# [REQUIREMENT A]
Reproduce the passage of the faculty profile below from "Dr. Stegmaier’s laboratory" to "sarcoma and neuroblastoma.".
# [REQUIREMENT B]
List the research areas given on the single line of topics in the faculty profile below.

# [PASSAGE SHOWN]
Kimberly Stegmaier, MD
Co-Director of the Pediatric Hematologic Malignancy Program
Ted Williams Chair
Professor of Pediatrics, Harvard Medical School
Cancer genomics, Chemical screening, Ewing sarcoma, Hematologic malignancies, Neuroblastoma
Dana-Farber Cancer Institute
450 Brookline Avenue
Boston, MA 02215
Pediatric Hematology/Oncology, 2002
Boston Children's Hospital/Dana-Farber Cancer Institute, Pediatric Hematology/Oncology
Boston Combined Residency Program, Boston Children's Hospital/Boston Medical Center, Pediatrics
Harvard Medical School, 1996
Kimberly Stegmaier, M.D., is an Associate Professor of Pediatrics at Harvard Medical School, a Principal Investigator in Pediatric Oncology at the Dana-Farber Cancer Institute (DFCI), and anAttending Physician at the Boston Children’s Hospital Boston (BCH) and DFCI. She is the Co-director of the Pediatric Hematologic Malignancies Program at DFCI and BCH and is also an Associate Member of the Broad Institute of Harvard and MIT. She received her B.S. from Duke University and her M.D. from Harvard Medical School. She completed her residency at BCH and a post-doctoral pediatric hematology-oncology fellowship at DFCI/BCH. In 2006, she launched her own laboratory effort at DFCI.
Dr. Stegmaier’s laboratory integrates chemical biology, genomic, and proteomic approaches to discover new lead compounds and protein targets for cancer therapy. She has focused her efforts on the acute leukemias and two pediatric solid tumors of childhood: Ewing sarcoma and neuroblastoma.

# [RECORDED DATA]

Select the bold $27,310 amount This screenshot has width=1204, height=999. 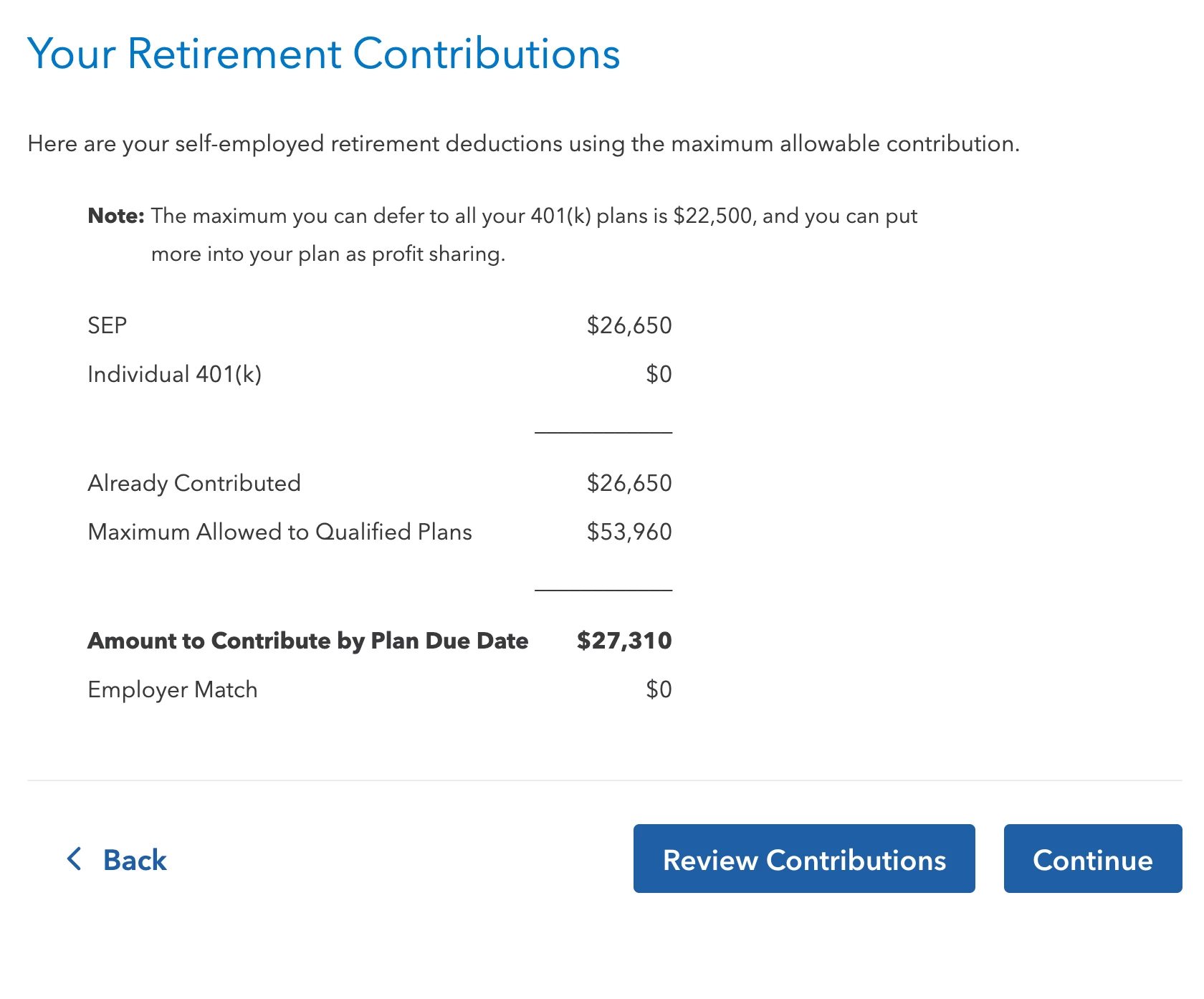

# [ANSWER A]
Dr. Stegmaier’s laboratory integrates chemical biology, genomic, and proteomic approaches to discover new lead compounds and protein targets for cancer therapy. She has focused her efforts on the acute leukemias and two pediatric solid tumors of childhood: Ewing sarcoma and neuroblastoma.

# [ANSWER B]
Cancer genomics
Chemical screening
Ewing sarcoma
Hematologic malignancies
Neuroblastoma